The use of adjuvants in regional anesthesia has increased. However, there are knowledge gaps pertaining to 1) in vivo local tissue effects of these adjuvants; and 2) chemical compatibility and solubility of these drugs in solution with each other and with local anesthetics. This study addresses these gaps in knowledge.Design.
In vivo rat safety/toxicopathology study and analytical chemistry study.Setting.
Collaborating Good Laboratory Practice laboratories under the direction of the university-based principal investigator.Methods.

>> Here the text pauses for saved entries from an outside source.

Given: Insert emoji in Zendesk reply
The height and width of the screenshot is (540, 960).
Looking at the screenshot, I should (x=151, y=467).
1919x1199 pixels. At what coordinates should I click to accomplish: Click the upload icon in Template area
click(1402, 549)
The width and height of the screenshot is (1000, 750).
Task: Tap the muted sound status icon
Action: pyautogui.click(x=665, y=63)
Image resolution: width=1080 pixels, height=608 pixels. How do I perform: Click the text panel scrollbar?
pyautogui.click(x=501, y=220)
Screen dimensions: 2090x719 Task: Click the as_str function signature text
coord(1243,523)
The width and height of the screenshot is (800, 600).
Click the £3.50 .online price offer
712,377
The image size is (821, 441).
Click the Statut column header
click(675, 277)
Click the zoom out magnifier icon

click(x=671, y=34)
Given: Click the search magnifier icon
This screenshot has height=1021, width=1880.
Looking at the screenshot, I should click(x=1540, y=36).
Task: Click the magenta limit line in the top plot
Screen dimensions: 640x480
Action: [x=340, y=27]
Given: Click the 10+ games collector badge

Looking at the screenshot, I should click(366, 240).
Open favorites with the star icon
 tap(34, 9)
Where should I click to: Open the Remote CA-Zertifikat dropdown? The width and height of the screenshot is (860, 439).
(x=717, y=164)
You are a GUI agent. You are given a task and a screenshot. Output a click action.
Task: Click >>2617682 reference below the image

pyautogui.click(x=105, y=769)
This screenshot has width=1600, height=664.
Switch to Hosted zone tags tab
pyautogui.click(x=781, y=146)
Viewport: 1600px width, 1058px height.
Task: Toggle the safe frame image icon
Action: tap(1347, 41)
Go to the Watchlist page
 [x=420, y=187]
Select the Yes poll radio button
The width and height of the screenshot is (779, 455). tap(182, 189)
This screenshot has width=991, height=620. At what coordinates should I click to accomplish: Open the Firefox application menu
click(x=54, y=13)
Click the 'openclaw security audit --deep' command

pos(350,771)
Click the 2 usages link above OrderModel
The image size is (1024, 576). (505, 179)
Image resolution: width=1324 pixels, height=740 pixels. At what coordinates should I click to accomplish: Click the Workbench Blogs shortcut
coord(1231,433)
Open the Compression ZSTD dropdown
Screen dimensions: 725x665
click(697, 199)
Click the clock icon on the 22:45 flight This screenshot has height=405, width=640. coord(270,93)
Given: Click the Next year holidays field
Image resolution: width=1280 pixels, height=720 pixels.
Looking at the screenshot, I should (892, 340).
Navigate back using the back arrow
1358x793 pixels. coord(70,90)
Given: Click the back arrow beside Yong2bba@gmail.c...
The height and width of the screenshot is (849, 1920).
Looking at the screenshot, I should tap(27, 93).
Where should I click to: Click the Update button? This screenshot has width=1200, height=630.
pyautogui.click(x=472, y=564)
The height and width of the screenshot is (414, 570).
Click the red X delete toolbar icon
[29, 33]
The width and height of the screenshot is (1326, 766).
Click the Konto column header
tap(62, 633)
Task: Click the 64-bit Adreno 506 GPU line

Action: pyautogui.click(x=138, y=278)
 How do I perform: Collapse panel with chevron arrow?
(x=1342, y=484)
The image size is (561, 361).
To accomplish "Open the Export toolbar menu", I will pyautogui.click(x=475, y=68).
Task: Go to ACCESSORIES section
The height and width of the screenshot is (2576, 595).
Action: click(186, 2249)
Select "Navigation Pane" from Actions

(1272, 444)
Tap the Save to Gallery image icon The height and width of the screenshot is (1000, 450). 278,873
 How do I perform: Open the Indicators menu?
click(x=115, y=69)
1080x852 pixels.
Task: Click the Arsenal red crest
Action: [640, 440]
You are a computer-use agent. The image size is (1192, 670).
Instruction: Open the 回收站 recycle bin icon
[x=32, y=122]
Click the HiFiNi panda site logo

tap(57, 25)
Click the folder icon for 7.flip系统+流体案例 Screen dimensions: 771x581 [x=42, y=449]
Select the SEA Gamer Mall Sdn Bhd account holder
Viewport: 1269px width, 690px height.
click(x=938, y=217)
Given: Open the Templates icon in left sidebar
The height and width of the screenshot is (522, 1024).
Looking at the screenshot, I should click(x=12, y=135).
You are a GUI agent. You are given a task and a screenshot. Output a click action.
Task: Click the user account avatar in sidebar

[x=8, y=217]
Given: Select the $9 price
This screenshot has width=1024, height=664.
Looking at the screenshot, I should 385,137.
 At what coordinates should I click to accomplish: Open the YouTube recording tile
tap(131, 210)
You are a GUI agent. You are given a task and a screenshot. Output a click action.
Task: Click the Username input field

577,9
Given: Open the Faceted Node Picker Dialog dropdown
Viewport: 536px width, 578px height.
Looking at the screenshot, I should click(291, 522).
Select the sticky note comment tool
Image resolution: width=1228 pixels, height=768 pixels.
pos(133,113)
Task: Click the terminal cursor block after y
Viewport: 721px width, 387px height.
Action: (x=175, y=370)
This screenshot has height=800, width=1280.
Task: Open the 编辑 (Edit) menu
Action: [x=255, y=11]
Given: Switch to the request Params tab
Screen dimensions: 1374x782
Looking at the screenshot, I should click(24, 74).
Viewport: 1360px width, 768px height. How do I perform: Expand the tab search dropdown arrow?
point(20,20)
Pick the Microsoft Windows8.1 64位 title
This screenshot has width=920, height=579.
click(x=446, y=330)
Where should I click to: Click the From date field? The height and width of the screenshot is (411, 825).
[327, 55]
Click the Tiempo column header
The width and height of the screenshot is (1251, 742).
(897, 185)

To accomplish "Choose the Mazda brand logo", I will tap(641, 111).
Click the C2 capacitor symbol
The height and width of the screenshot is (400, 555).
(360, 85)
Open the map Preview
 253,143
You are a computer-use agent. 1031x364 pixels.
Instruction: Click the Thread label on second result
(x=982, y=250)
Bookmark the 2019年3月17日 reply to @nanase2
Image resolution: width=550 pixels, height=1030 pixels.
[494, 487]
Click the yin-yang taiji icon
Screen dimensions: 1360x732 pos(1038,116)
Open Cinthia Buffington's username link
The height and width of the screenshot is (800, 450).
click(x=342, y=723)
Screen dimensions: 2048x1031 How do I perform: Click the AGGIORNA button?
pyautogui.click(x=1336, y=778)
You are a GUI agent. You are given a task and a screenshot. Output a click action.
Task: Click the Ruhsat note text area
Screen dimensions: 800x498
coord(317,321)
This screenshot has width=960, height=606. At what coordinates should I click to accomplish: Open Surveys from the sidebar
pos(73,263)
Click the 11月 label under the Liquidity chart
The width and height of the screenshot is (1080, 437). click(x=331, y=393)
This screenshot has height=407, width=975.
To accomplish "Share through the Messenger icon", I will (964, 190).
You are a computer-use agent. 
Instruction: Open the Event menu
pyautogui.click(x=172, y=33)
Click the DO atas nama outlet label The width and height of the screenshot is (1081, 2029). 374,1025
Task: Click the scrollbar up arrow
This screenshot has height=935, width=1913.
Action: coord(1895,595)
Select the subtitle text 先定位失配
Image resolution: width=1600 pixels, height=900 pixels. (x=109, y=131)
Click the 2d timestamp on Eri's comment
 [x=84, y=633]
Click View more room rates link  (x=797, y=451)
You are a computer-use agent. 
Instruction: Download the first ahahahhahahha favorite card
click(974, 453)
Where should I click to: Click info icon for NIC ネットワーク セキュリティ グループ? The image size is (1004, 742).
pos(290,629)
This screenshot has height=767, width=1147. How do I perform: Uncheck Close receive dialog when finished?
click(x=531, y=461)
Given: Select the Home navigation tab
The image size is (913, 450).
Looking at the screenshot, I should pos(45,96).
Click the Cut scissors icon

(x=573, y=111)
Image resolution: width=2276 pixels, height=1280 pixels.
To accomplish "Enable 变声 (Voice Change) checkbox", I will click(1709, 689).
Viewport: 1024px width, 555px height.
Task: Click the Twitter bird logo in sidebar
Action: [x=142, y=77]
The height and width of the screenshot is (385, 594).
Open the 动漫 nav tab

Single-injection formulations of clonidine, buprenorphine, and dexamethasone were combined with either bupivacaine or midazolam, and were administered to groups of rats. Post-injection behavior was monitored to assess changes related to the block. A continuous infusion of bupivacaine, clonidine, and dexamethasone was administered to another group of rats, and behavioral effects were recorded. After 15 days, rats were sacrificed and their nerves/dorsal root ganglia were examined by the pathologist. Samples of combined drug solutions were processed at an analytical chemistry laboratory for compatibility, solubility, and stability.Results.
Each of the single-injection formulations produced reversible sensory and/or motor block. None of the study drugs caused damage to any of the nerve segments or related tissue. The text describes the concentrations at which compatibility and solubility of the combined drug solutions were achieved.Conclusions.
Four-drug single-injection formulations are described that 1) had compatible and stable concentrations in solution; and 2) produced reversible nerve block without causing long-term motor or sensory deficits or damage to sciatic nerves/dorsal root ganglia.